Despite global trade tensions, Vietnam attracted $18.39 billion in FDI in the first five months of the year, up 51.2 percent year-on-year.
Vietnam has seen strong economic momentum with FDI commitments - an indicator of future capital disbursements - reaching $18.39 billion, according to Trading Economics. In the first five months of the year, manufacturing and processing industries attracted the most foreign investment with more than $10 billion, followed by real estate with nearly $5 billion.

Photo: DEEP C Industrial Park Hai Phong
Professor David Dapice, Southeast Asia Development Economist, Tufts University, USA, commented that these are impressive numbers for any economy in the context of recent trade tensions between global trading partners and that reflects investors' confidence that Vietnam will reach a more reasonable tariff agreement. Professor David said that "Vietnam is on the right track and making good use of what can be controlled. In addition, the weakening of the USD stemming from US fiscal policy and concerns in the bond market are also pushing capital flows away from US assets. From there, the strength of the Vietnamese Dong can be improved accordingly."
Among the commitments to disburse investment capital, the processing and manufacturing sector is attracting new investments. Singapore's Business Times newspaper commented that Vietnam's industrial production remained stable, with a 9.4% year-on-year increase in May, marking the fourth consecutive month of growth. However, soft data showed that factory production was shrinking. The Vietnam Purchasing Managers' Index (PMI) released by S&P Global Risk Research in May recorded a second consecutive month below the 50 threshold, reflecting a slowdown due to a decline in new orders, amid weakening foreign demand related to tariff uncertainties from the US.
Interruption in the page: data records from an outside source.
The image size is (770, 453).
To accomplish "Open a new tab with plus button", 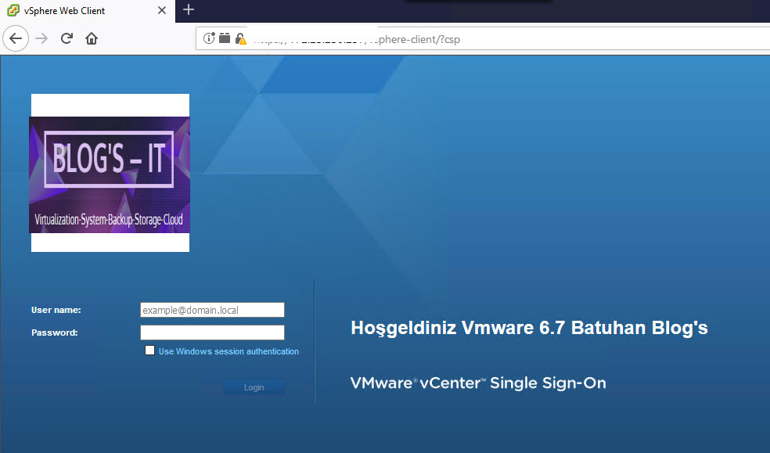I will tap(189, 10).
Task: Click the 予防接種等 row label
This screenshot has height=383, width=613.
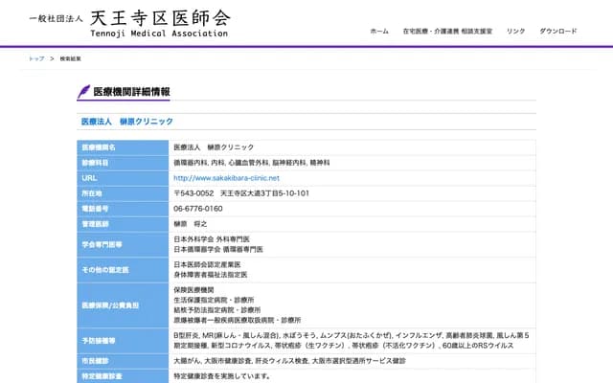Action: click(x=98, y=340)
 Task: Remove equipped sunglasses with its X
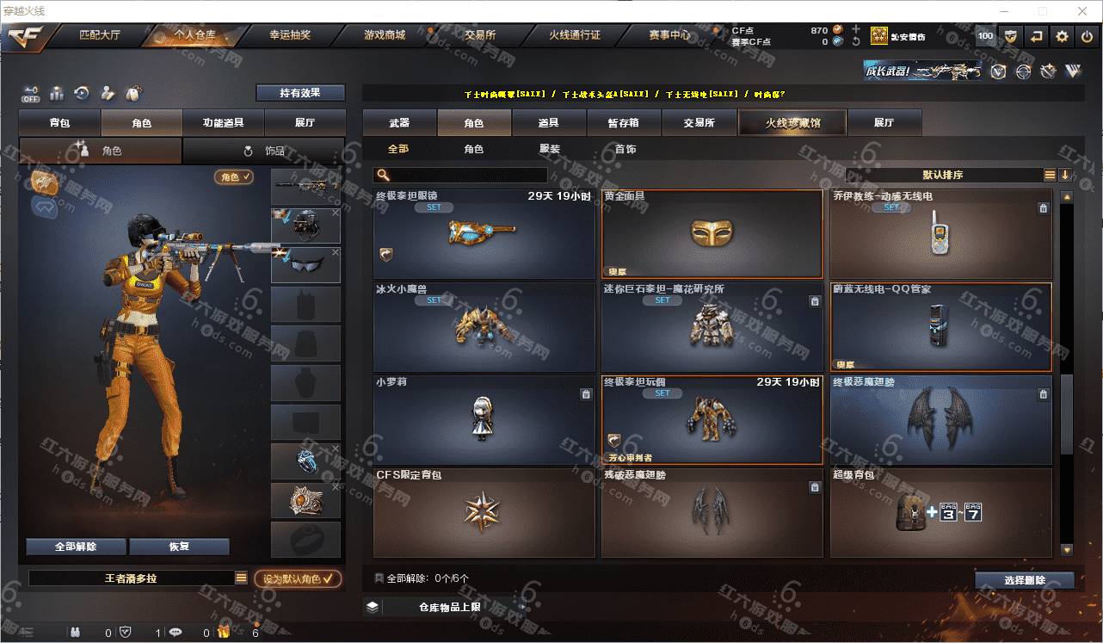tap(336, 252)
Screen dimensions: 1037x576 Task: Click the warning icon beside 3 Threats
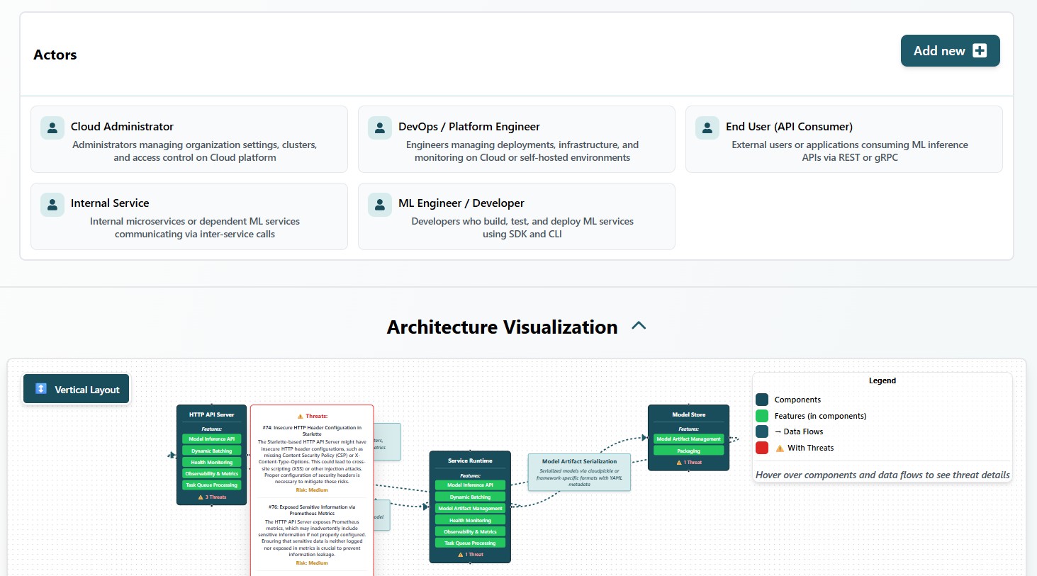[201, 497]
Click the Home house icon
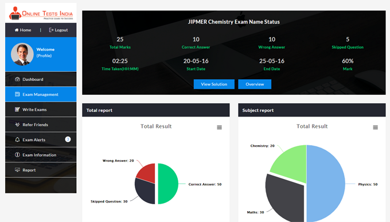Viewport: 390px width, 222px height. click(17, 30)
The Vietnam Investment Climate Report published by UK-based consultancy Knight Frank assessed that Vietnam holds a prominent role in global markets thanks to its diverse export products. Vietnam is currently the leading destination in Southeast Asia for manufacturers, with positive labor productivity growth in recent times. Mr. Ben Gray, Director of Capital Markets at Knight Frank Vietnam, said that the trend of continuing to allocate capital to Vietnam by existing funds and investors may continue in June. "I think that FDI disbursement this year will remain high despite concerns about tariffs from the US. It is necessary to recognize that 30% of goods from Vietnam are exported to the US, this is a large number. However, there is a real need for businesses to restructure the supply chain in the region, and 70% of Vietnam's exports will still go to other potential markets. Therefore, I assess that the demand for FDI disbursement in Vietnam this year will remain high," Mr. Ben Gray further analyzed.
However, in the context of global trade remaining unpredictable, experts recommend appropriate policies to help Vietnam consolidate its position as an attractive investment destination in the eyes of foreign investors.